> _What is required_
Each record is to be copied exactly as written.
*** Information supplied Section Begins ***
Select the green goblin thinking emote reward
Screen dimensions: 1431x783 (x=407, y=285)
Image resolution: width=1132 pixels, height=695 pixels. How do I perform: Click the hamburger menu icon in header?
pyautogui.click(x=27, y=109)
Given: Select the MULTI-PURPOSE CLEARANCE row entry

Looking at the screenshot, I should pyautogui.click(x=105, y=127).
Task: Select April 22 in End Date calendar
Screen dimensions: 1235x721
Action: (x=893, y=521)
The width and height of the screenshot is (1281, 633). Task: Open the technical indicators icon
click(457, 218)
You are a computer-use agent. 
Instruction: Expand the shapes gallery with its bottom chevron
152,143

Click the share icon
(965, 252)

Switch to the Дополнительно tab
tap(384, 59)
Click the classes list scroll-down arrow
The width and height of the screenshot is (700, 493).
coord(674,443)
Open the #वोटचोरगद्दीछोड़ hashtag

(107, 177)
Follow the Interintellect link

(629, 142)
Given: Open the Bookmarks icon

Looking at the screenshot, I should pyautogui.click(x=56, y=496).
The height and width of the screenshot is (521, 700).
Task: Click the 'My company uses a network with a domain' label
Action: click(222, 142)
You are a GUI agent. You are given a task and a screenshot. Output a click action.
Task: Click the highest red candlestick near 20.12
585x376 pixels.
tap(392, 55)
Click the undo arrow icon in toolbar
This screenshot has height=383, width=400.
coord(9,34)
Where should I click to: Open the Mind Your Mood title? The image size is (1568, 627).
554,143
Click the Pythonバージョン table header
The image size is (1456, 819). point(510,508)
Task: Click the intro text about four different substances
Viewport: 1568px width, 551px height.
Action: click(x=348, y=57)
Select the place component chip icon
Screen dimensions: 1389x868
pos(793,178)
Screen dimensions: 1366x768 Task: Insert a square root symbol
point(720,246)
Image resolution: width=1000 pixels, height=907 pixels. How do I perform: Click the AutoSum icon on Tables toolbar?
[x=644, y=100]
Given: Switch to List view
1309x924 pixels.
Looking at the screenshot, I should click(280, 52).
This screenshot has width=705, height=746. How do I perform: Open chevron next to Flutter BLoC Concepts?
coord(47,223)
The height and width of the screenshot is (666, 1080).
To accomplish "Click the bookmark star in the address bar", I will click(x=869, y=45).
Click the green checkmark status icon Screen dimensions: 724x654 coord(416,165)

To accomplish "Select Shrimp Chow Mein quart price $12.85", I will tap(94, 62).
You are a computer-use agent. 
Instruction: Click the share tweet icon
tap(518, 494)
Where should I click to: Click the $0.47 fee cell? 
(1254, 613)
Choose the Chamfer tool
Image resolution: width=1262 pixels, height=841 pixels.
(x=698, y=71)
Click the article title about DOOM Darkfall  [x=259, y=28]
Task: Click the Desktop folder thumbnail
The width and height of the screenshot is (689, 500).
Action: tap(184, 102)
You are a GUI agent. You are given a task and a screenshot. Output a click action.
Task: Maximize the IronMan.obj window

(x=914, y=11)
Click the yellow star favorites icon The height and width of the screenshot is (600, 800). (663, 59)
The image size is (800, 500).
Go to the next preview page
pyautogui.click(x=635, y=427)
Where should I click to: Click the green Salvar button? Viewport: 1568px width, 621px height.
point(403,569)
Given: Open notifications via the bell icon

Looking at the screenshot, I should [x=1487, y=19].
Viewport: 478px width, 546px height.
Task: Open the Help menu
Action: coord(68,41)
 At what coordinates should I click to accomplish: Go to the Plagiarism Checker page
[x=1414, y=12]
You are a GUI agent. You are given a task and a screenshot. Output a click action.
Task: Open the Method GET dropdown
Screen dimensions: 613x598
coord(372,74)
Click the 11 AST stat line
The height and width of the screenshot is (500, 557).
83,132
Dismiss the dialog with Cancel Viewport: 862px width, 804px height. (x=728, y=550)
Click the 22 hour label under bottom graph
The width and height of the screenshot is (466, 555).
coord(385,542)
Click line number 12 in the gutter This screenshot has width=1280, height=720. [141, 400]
*** Information supplied Section Ends ***
> _Exercise solution_
Select the green goblin thinking emote reward
Screen dimensions: 1431x783 (x=407, y=285)
Image resolution: width=1132 pixels, height=695 pixels. How do I perform: Click the hamburger menu icon in header?
pyautogui.click(x=27, y=109)
Given: Select the MULTI-PURPOSE CLEARANCE row entry

Looking at the screenshot, I should pyautogui.click(x=105, y=127).
Task: Select April 22 in End Date calendar
Screen dimensions: 1235x721
Action: (x=893, y=521)
The width and height of the screenshot is (1281, 633). Task: Open the technical indicators icon
click(457, 218)
You are a computer-use agent. 
Instruction: Expand the shapes gallery with its bottom chevron
152,143

Click the share icon
(965, 252)

Switch to the Дополнительно tab
tap(384, 59)
Click the classes list scroll-down arrow
The width and height of the screenshot is (700, 493).
coord(674,443)
Open the #वोटचोरगद्दीछोड़ hashtag

(107, 177)
Follow the Interintellect link

(629, 142)
Given: Open the Bookmarks icon

Looking at the screenshot, I should pyautogui.click(x=56, y=496).
The height and width of the screenshot is (521, 700).
Task: Click the 'My company uses a network with a domain' label
Action: click(222, 142)
You are a GUI agent. You are given a task and a screenshot. Output a click action.
Task: Click the highest red candlestick near 20.12
585x376 pixels.
tap(392, 55)
Click the undo arrow icon in toolbar
This screenshot has height=383, width=400.
coord(9,34)
Where should I click to: Open the Mind Your Mood title? The image size is (1568, 627).
554,143
Click the Pythonバージョン table header
The image size is (1456, 819). point(510,508)
Task: Click the intro text about four different substances
Viewport: 1568px width, 551px height.
Action: click(x=348, y=57)
Select the place component chip icon
Screen dimensions: 1389x868
pos(793,178)
Screen dimensions: 1366x768 Task: Insert a square root symbol
point(720,246)
Image resolution: width=1000 pixels, height=907 pixels. How do I perform: Click the AutoSum icon on Tables toolbar?
[x=644, y=100]
Given: Switch to List view
1309x924 pixels.
Looking at the screenshot, I should click(280, 52).
This screenshot has width=705, height=746. How do I perform: Open chevron next to Flutter BLoC Concepts?
coord(47,223)
The height and width of the screenshot is (666, 1080).
To accomplish "Click the bookmark star in the address bar", I will click(x=869, y=45).
Click the green checkmark status icon Screen dimensions: 724x654 coord(416,165)

To accomplish "Select Shrimp Chow Mein quart price $12.85", I will tap(94, 62).
You are a computer-use agent. 
Instruction: Click the share tweet icon
tap(518, 494)
Where should I click to: Click the $0.47 fee cell? 
(1254, 613)
Choose the Chamfer tool
Image resolution: width=1262 pixels, height=841 pixels.
(x=698, y=71)
Click the article title about DOOM Darkfall  [x=259, y=28]
Task: Click the Desktop folder thumbnail
The width and height of the screenshot is (689, 500).
Action: tap(184, 102)
You are a GUI agent. You are given a task and a screenshot. Output a click action.
Task: Maximize the IronMan.obj window

(x=914, y=11)
Click the yellow star favorites icon The height and width of the screenshot is (600, 800). (663, 59)
The image size is (800, 500).
Go to the next preview page
pyautogui.click(x=635, y=427)
Where should I click to: Click the green Salvar button? Viewport: 1568px width, 621px height.
point(403,569)
Given: Open notifications via the bell icon

Looking at the screenshot, I should [x=1487, y=19].
Viewport: 478px width, 546px height.
Task: Open the Help menu
Action: coord(68,41)
 At what coordinates should I click to accomplish: Go to the Plagiarism Checker page
[x=1414, y=12]
You are a GUI agent. You are given a task and a screenshot. Output a click action.
Task: Open the Method GET dropdown
Screen dimensions: 613x598
coord(372,74)
Click the 11 AST stat line
The height and width of the screenshot is (500, 557).
83,132
Dismiss the dialog with Cancel Viewport: 862px width, 804px height. (x=728, y=550)
Click the 22 hour label under bottom graph
The width and height of the screenshot is (466, 555).
coord(385,542)
Click line number 12 in the gutter This screenshot has width=1280, height=720. [141, 400]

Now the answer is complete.